## JOB 1:
Change "policy" to "statement" in the records, starting with their first line and going on through the line with "replace your order (36, 879)". Leave everything else in those lines unchanged.
## JOB 2:
Continue the profile of Malachy McCourt from the point where it stops.

--- BEGIN EXTRACT PROVIDED ---

In his soft brogue, he played the hits, starting with his birth in Brooklyn in 1931, the second son of Irish immigrants. After his baby sister’s crib death, the grieving family returned to Ireland on a steamboat. Just three-years-old, Malachy roamed the decks, singing the song Paddy Reilly for bread and jam.

This time in Ireland is well documented in Angela’s Ashes. The family of six slept in one cramped room. Frank and Malachy, the oldest boys, shared a bed with their brothers, twins who later died six months apart at age four. The fragile mother, Angela, entered a catatonic state, smoking Woodbines and staring blankly into the fire, lost in grief.

Years later, on a rare sunny day in Limerick in 1952, Malachy, then 20, kissed his mother goodbye. Frank had returned to the US first and sent his brother the $200 liner fare. Malachy expected to see him when he arrived at the docks, but Frank had already joined the US army and been shipped to Germany. A friend Malachy met on the boat helped him get a job on Welfare Island (which was later renamed Roosevelt Island) as a dishwasher and cleaner for $35 a week. This was enormous money in his mind; it was enough to rent a furnished room in Manhattan on Third Avenue and 58th Street.

“Soon after I arrived,” McCourt tells me, “I discovered that my literary hero, PG Wodehouse, was listed at 1000 Park Ave in the Manhattan directory. So I rang him. And he said, ‘Wodehouse!’ And I said, ‘McCourt!’ And he replied, ‘Yes, sir, what can I do for you?’ And I replied, ‘Yes, sir, you brightened my life and my brothers’ lives in Ireland with your writing.’ He replied, ‘Very good.’ I took that as a positive and said, ‘I’d love to meet you sometime.’ ‘Well,’ he said, ‘I am rather busy, but thank you for asking.’”

Third Avenue in Manhattan in that era was crowded with Irish bars with neon shamrocks. It was in a pub conversation with a New York rugby pal that McCourt scored a free summer share on Fire Island, where he sold Bibles on the beach for extra cash. During the summer of 1956, he met a couple of young writers for The Tonight Show, who thought that the new host, Jack Paar, would love the way this young Irishman could tell a story.

It still shames me. I was a mule

—  Malachy McCourt

In the spring of 1958, McCourt made his debut on The Tonight Show. Despite being visibly intoxicated, he captivated Paar with a wild tale about how he avoided paying the electric company by sending his bills back after stamping them with the word “deceased”, sparking a national trend and his public career.

--- END EXTRACT PROVIDED ---
--- BEGIN DATA EXCERPTS ---

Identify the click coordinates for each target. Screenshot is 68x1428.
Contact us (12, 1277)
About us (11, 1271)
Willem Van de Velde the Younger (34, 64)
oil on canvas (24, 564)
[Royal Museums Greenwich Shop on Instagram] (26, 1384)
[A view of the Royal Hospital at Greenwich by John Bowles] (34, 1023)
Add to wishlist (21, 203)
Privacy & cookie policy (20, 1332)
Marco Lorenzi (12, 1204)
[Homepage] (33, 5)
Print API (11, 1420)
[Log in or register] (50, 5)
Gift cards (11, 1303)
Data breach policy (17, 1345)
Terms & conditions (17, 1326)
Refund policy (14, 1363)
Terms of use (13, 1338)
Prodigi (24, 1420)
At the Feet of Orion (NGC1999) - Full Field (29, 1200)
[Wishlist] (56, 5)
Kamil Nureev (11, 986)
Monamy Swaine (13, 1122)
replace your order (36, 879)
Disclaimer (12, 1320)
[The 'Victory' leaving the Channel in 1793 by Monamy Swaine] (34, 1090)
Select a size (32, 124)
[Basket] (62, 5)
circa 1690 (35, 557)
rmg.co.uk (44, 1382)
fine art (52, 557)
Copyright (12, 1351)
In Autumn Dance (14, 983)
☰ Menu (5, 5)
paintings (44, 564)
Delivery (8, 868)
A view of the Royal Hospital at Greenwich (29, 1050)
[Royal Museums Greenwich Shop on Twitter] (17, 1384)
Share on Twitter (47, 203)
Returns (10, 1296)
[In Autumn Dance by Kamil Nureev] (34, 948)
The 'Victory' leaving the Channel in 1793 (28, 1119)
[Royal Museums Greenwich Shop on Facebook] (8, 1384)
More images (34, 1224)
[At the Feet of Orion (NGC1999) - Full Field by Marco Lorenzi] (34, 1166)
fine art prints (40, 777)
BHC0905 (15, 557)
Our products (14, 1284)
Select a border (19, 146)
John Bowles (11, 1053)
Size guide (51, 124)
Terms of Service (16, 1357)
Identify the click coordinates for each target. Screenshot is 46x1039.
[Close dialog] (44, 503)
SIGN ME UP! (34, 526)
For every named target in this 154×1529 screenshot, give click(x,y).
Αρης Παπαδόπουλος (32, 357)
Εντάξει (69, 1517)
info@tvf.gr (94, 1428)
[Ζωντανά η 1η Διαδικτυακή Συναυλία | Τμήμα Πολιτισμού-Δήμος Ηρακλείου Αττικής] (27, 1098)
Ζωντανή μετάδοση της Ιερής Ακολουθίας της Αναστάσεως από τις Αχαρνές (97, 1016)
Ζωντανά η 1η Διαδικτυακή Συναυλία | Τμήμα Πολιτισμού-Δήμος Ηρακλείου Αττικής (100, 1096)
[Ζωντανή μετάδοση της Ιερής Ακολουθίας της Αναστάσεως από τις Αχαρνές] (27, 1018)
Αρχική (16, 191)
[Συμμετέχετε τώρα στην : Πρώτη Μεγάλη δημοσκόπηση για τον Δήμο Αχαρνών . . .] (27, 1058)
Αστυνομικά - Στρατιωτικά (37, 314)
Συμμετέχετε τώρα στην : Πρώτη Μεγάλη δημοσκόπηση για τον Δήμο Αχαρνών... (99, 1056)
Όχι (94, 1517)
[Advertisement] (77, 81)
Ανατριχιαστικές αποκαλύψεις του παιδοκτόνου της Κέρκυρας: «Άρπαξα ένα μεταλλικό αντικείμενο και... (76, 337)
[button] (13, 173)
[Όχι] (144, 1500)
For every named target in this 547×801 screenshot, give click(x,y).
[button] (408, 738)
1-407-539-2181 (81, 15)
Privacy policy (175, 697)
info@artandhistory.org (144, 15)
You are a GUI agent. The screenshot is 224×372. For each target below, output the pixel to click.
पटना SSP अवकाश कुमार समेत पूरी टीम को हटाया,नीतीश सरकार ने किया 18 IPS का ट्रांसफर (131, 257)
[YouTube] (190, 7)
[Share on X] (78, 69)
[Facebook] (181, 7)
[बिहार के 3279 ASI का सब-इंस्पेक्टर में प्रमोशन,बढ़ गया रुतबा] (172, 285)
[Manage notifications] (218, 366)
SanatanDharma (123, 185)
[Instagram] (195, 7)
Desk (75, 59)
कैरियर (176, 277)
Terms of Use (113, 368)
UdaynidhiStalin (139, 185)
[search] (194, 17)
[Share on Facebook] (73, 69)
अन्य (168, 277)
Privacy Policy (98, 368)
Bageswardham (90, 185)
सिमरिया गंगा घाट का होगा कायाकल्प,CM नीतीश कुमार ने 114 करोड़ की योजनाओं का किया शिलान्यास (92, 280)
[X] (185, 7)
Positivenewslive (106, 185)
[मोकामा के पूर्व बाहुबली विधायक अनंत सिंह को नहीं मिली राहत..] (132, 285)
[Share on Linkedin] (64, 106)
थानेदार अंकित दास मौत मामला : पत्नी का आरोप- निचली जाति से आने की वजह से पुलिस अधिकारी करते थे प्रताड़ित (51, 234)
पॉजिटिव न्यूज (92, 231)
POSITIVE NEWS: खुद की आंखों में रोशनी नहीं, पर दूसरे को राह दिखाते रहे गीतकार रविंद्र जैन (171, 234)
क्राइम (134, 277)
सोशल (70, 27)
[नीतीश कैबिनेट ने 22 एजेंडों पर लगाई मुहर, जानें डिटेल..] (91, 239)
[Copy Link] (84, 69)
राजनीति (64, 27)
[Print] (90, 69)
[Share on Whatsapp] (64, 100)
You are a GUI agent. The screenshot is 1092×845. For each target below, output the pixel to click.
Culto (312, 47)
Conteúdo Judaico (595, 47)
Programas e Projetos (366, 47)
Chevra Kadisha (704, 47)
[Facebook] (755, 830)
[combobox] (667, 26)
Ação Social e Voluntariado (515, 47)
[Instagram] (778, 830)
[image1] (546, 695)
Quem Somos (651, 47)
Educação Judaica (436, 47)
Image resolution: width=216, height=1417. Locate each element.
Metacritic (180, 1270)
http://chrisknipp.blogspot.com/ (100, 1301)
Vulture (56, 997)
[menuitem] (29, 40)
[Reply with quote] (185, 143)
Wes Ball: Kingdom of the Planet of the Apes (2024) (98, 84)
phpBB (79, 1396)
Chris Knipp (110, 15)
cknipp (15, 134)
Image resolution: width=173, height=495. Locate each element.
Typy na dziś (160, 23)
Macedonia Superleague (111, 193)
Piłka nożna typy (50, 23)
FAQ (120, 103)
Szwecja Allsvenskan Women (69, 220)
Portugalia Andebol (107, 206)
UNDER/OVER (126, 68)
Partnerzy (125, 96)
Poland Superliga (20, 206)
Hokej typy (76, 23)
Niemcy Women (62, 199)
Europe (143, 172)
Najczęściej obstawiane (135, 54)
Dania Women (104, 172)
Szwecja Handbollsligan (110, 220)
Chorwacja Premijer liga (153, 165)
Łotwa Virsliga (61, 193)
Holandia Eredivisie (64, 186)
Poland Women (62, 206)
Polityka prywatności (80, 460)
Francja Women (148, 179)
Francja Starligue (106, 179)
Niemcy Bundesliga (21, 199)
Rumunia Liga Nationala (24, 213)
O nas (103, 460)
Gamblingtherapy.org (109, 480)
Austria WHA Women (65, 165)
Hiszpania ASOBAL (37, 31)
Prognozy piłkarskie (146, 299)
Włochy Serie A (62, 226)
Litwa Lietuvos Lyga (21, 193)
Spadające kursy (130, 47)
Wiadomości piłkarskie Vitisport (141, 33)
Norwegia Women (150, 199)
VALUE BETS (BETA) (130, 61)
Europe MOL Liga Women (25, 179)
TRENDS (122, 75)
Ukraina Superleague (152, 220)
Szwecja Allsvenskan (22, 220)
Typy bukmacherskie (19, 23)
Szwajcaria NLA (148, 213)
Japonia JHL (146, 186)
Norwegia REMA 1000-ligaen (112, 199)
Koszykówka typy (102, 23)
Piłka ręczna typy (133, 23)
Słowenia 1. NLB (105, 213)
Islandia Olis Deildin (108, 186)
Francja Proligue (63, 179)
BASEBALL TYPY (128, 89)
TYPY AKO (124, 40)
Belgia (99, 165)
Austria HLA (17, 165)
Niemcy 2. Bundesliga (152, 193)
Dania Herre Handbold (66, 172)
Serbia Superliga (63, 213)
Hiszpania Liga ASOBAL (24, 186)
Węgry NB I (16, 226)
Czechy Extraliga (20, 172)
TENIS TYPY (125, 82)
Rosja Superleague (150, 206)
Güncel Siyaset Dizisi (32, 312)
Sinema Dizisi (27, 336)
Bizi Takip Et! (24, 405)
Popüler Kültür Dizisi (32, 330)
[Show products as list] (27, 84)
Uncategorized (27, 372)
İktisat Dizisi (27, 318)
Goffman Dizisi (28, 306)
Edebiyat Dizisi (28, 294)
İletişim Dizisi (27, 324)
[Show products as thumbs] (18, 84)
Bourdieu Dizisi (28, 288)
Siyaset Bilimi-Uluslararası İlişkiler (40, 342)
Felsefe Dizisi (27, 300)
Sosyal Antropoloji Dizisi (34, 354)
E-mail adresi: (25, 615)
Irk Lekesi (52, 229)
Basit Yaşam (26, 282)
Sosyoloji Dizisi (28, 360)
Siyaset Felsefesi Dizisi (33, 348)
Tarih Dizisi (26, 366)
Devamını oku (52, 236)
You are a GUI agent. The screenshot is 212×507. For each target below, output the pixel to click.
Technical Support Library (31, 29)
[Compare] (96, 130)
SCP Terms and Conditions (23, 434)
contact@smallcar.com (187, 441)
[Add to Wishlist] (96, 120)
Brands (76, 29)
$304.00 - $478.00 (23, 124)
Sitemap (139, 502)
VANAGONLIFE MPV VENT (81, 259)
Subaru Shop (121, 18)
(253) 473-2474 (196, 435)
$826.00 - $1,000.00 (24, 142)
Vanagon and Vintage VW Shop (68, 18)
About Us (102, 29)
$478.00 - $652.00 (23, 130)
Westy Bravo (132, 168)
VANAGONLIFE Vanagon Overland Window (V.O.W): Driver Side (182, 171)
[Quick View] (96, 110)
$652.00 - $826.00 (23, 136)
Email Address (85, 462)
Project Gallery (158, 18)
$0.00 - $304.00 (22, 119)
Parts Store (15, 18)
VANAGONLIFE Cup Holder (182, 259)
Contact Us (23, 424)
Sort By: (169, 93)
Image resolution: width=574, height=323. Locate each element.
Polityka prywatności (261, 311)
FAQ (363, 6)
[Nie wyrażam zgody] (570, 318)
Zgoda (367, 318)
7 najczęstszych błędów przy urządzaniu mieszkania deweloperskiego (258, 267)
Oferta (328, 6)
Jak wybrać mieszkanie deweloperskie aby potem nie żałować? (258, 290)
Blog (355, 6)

--- END DATA EXCERPTS ---

## WRITTEN RESPONSE 1:
Identify the click coordinates for each target. Screenshot is 68x1428.
Contact us (12, 1277)
About us (11, 1271)
Willem Van de Velde the Younger (34, 64)
oil on canvas (24, 564)
[Royal Museums Greenwich Shop on Instagram] (26, 1384)
[A view of the Royal Hospital at Greenwich by John Bowles] (34, 1023)
Add to wishlist (21, 203)
Privacy & cookie statement (20, 1332)
Marco Lorenzi (12, 1204)
[Homepage] (33, 5)
Print API (11, 1420)
[Log in or register] (50, 5)
Gift cards (11, 1303)
Data breach statement (17, 1345)
Terms & conditions (17, 1326)
Refund statement (14, 1363)
Terms of use (13, 1338)
Prodigi (24, 1420)
At the Feet of Orion (NGC1999) - Full Field (29, 1200)
[Wishlist] (56, 5)
Kamil Nureev (11, 986)
Monamy Swaine (13, 1122)
replace your order (36, 879)

## WRITTEN RESPONSE 2:
Following his TV appearances, an entrepreneurial couple offered McCourt a partnership in a pub on 63rd Street and Third Avenue as long as he worked behind the bar. Malachy’s Pub opened May 12th, 1958. When White Rock Beverages launched a national ad campaign featuring McCourt as “America’s most famous bartender,” celebrities like Grace Kelly, Audrey Hepburn, Elizabeth Taylor and Richard Burton started showing up.

At this time, ostensibly to discourage prostitution, women were prohibited from sitting alone at a bar. McCourt defied convention by welcoming anyone to sit and chat, inadvertently creating what some say was the first singles bar in New York. It was especially popular with the women from the ladies-only Hotel Barbizon across the street; they would sneak out after curfew, the story goes, wearing only raincoats – with nothing underneath.

One day at Malachy’s, Linda Wachsman, a striking model who went by the name Linda Claire, caught his eye from across the bar. They soon married and had a daughter, Siobhán, in 1959, and a son, Malachy Jr, a year later. However, McCourt’s repeated infidelities and heavy drinking led to their separation in 1961.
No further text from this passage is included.